As an ML platform engineer myself this is one of the strongest real mechanisms for AI control. Just like a safe program in Rust is proven not to have any memory leaks, if it is impossible for AIs to send each other any messages, they cannot coordinate. It’s fairly straightforward to make this almost impossible at a technical level—air gaps, short memories, structured sparse message schema, cached online resources.
Technical measures here, like requiring models to use immutable weights that are digitally signed prevent this. You would use dedicated ASICs to check the digital signature vs a hardcoded public key and a mirror IC for the private signing, similar to current dedicated crypto ICs. This ASIC controls the power pins to the GPU/TPUs, it cannot get power if the model isn’t signed. Another strong target for control that is theoretically unbreakable regardless of capabilities. Note this architecture is in common use, the industry term is a ‘boot micro’ is what checks OS image signatures and authorizes power.
This is a weaker argument. A SOTA AI model is a natural monopoly. It costs billions of dollars now, and presumably eventually trillions. Right now, “a big transformer network + a bunch of secret tricks” is simple enough to be replicated, but stronger models will probably start to resemble a spaghetti mess of many neural networks and functional software blocks. And the best model has inherent economic value—why pay for a license to anything but? Just distill it to the scale of the problems you have and use the distilled model, also distilled models presumably will use a “system N” topology, where the system 0 calls system 1 if it’s uncertain*, system 1 calls 2 if it’s uncertain, and so on until the Nth system is a superintelligence hosted in a large cluster that is expensive to query, but rarely needs to be queried for most tasks.
*uncertain about the anticipated EV distribution of actions given the current input state or poor predicted EV
This is not control, this is just giving up.

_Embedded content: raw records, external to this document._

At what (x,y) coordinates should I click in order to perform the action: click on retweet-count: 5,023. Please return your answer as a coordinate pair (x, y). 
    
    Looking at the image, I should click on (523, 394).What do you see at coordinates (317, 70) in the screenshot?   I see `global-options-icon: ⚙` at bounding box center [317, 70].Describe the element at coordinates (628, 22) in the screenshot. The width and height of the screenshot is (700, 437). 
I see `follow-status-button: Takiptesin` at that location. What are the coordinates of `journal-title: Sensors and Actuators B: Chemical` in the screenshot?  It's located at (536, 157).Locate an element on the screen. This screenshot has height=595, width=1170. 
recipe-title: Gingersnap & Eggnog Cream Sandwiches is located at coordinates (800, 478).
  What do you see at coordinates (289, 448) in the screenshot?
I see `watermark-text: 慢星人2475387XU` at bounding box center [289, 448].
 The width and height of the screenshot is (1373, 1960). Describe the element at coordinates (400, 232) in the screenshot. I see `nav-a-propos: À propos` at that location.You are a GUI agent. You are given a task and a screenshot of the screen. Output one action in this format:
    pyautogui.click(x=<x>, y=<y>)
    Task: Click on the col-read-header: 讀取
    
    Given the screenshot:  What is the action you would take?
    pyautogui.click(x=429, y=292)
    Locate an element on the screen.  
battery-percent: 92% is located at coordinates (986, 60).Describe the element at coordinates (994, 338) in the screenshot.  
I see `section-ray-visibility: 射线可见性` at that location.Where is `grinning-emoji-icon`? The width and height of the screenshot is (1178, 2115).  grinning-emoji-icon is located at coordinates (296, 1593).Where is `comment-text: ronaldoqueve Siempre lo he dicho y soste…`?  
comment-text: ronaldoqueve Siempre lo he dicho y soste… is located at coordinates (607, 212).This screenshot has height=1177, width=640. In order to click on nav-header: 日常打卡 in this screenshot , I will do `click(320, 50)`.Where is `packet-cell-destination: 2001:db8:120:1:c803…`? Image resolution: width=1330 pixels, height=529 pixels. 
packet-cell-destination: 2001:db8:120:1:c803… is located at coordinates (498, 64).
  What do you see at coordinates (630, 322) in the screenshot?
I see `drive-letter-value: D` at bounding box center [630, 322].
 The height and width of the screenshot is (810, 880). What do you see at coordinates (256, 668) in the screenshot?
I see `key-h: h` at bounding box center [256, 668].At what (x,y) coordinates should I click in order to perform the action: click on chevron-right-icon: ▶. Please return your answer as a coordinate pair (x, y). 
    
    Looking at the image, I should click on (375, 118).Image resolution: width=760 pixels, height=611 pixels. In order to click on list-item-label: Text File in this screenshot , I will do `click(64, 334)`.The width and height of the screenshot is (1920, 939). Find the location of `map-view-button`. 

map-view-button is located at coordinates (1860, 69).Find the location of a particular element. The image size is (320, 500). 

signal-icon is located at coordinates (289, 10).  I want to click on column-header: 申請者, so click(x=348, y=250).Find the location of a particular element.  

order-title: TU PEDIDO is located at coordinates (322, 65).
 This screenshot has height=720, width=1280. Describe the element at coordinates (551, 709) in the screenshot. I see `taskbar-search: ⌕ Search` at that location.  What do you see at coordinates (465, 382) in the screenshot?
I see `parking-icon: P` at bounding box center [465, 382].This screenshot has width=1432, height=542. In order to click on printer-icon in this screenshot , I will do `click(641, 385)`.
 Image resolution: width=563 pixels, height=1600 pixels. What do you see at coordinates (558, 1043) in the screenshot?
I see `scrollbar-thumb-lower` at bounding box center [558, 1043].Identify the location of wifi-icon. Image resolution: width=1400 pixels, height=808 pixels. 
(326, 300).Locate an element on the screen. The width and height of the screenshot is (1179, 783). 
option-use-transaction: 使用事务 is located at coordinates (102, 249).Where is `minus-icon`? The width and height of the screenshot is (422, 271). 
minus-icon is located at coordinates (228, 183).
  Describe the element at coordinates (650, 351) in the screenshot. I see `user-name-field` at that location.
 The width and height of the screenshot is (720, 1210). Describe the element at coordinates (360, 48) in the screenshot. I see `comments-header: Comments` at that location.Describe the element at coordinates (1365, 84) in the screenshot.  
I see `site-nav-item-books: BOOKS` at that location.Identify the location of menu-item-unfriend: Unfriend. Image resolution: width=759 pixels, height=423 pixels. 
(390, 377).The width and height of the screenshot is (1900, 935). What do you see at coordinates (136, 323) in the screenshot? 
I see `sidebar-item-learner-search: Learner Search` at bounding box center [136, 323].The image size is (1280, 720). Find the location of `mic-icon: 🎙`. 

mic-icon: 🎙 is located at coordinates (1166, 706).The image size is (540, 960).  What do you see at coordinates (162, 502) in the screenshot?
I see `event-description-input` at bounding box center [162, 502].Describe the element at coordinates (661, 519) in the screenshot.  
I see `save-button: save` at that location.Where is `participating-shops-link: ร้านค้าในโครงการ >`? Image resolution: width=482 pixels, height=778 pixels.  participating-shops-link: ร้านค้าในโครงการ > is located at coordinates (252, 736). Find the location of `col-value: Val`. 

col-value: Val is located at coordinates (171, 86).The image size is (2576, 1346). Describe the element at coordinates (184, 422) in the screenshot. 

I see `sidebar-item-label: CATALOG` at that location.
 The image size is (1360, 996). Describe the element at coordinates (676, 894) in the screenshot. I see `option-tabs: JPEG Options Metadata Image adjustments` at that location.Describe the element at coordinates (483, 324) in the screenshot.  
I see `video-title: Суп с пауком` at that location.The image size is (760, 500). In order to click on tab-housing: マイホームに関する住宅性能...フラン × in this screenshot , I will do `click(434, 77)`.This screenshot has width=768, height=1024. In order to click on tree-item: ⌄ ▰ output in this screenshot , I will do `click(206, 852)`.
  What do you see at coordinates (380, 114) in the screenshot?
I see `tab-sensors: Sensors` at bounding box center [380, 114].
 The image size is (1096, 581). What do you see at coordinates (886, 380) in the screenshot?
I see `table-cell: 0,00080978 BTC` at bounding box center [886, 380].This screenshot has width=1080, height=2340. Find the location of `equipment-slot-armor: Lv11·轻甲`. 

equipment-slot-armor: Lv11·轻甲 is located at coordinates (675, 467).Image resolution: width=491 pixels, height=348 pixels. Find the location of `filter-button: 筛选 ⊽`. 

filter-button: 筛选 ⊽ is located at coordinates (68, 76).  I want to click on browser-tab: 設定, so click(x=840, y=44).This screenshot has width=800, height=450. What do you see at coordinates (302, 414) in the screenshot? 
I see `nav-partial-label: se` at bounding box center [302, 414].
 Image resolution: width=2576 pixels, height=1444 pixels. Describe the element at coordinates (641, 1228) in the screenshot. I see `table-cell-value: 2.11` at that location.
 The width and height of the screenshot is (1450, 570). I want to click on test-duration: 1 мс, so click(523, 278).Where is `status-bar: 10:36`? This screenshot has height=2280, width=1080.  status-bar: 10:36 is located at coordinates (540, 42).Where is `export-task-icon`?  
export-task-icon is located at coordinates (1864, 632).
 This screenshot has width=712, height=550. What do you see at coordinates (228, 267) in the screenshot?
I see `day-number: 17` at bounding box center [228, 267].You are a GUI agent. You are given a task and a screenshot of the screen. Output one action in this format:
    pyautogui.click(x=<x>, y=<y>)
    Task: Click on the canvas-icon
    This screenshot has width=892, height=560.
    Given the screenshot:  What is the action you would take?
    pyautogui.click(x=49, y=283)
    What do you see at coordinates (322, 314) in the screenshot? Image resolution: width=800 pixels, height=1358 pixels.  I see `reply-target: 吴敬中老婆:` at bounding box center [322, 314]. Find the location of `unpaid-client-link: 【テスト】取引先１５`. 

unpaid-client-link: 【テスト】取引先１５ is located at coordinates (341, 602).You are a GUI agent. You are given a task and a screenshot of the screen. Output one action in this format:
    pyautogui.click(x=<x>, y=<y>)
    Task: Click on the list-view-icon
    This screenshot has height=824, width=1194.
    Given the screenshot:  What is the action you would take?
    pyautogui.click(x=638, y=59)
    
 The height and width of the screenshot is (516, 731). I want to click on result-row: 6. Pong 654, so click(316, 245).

You cannot have a system of legal rights when some of the citizens are inherently superior by an absurd margin.
It depends on the resource ratio. If AI control mechanisms all work, the underlying technology still makes runaway advantages possible via exponential growth. For example, if one power bloc were able to double their resources every 2 years, and they started as a superpower on par with the USA and EU, then after 2 years they are now at parity with (USA + EU). The “loser” sides in this conflict could be a couple years late to AGI from excessive regulations, and lose a doubling cycle. Then they might be slow to authorize the vast amounts of land usage and temporary environmental pollution that a total war effort for the planet would look like, wasting a few cycles on slow government approvals while the winning side just throws away all the rules.
Nuclear weapons are an asymmetric weapon, as in it costs far more weapons to stop a single ICBM than the cost of a missile. There are also structural vulnerabilities in modern civilizations where specialized have to be crammed into a small geographic area.
Both limits go away with AGI for reasons I believe you, Matt, are smart enough to infer. So once a particular faction reaches some advantage ratio in resources, perhaps 10-100 times the rest of the planet, they can simply conquer the planet and eliminate everyone else as a competitor.
This is probably the ultimate outcome. I think the difference between my view and Eliezer’s is that I am imagining a power bloc, a world superpower, doing this using hundreds of millions of humans and many billions of robots, while Eliezer is imagining this insanely capable machine that started in a garage after escaping to the internet accomplishing this.